**** Selected text

The Government is tonight standing down emergency preparations for a no-deal Brexit costing £4million after Theresa May agreed to a six-month delay with EU leaders.
Civil servants were told to halt emergency preparations ‘with immediate effect’. This includes Operation Brock, which reserved one side of the M20 for lorries to avoid queues at Dover.
The move infuriated Tory Brexiteers already angry at the latest delay to Britain’s departure from the EU.
Civil servants have halted emergency plans for a No Deal Brexit after Theresa May (pictured in the Commons today) secured a delay to Britain’s departure
The decision to halt no-deal operational planning by officials was taken at a meeting chaired by Cabinet Secretary Sir Mark Sedwill, according to a leaked email.
It read: ‘In common with the rest of government, we have stood down our no-deal operational planning with immediate effect.
‘This morning, at a meeting chaired by the Cabinet Secretary, we agreed that the objective is to ensure we wind down our no-deal planning in a careful, considered and orderly way.’
Responding to the Sky News revelation, Downing Street said departments were taking ‘sensible decisions’ about the timing of their no-deal preparations following the agreement by EU leaders to extend the withdrawal process to October 31.

********

**Written task**
Reproduce the part of the Brexit article that begins at the words "The Government is" and stops after "with EU leaders.". Draw only on the Brexit article.

**** Record extracts

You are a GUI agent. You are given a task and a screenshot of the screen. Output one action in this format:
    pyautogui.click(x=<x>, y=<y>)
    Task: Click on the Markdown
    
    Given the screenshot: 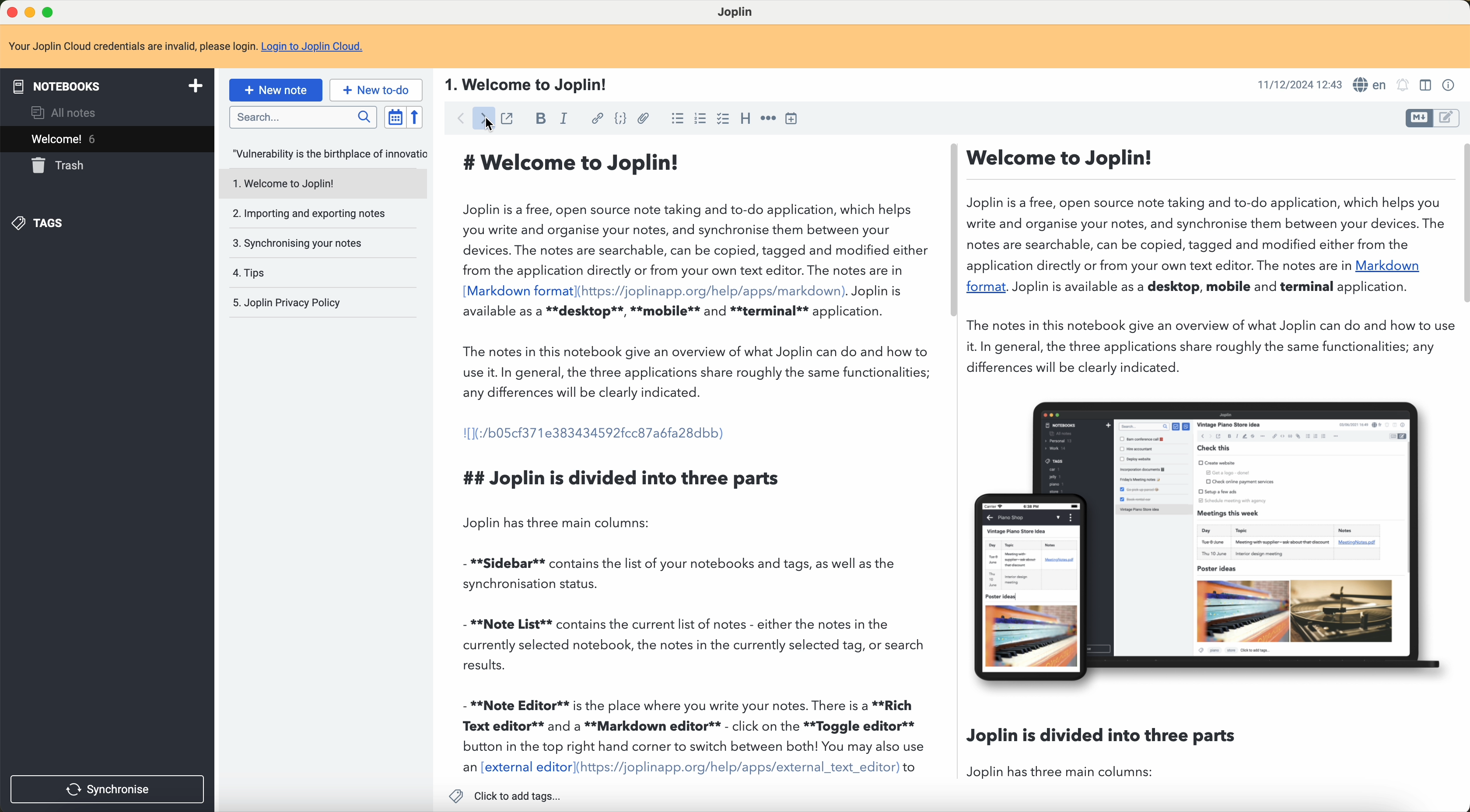 What is the action you would take?
    pyautogui.click(x=1394, y=267)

********

**Complete answer**
The Government is tonight standing down emergency preparations for a no-deal Brexit costing £4million after Theresa May agreed to a six-month delay with EU leaders.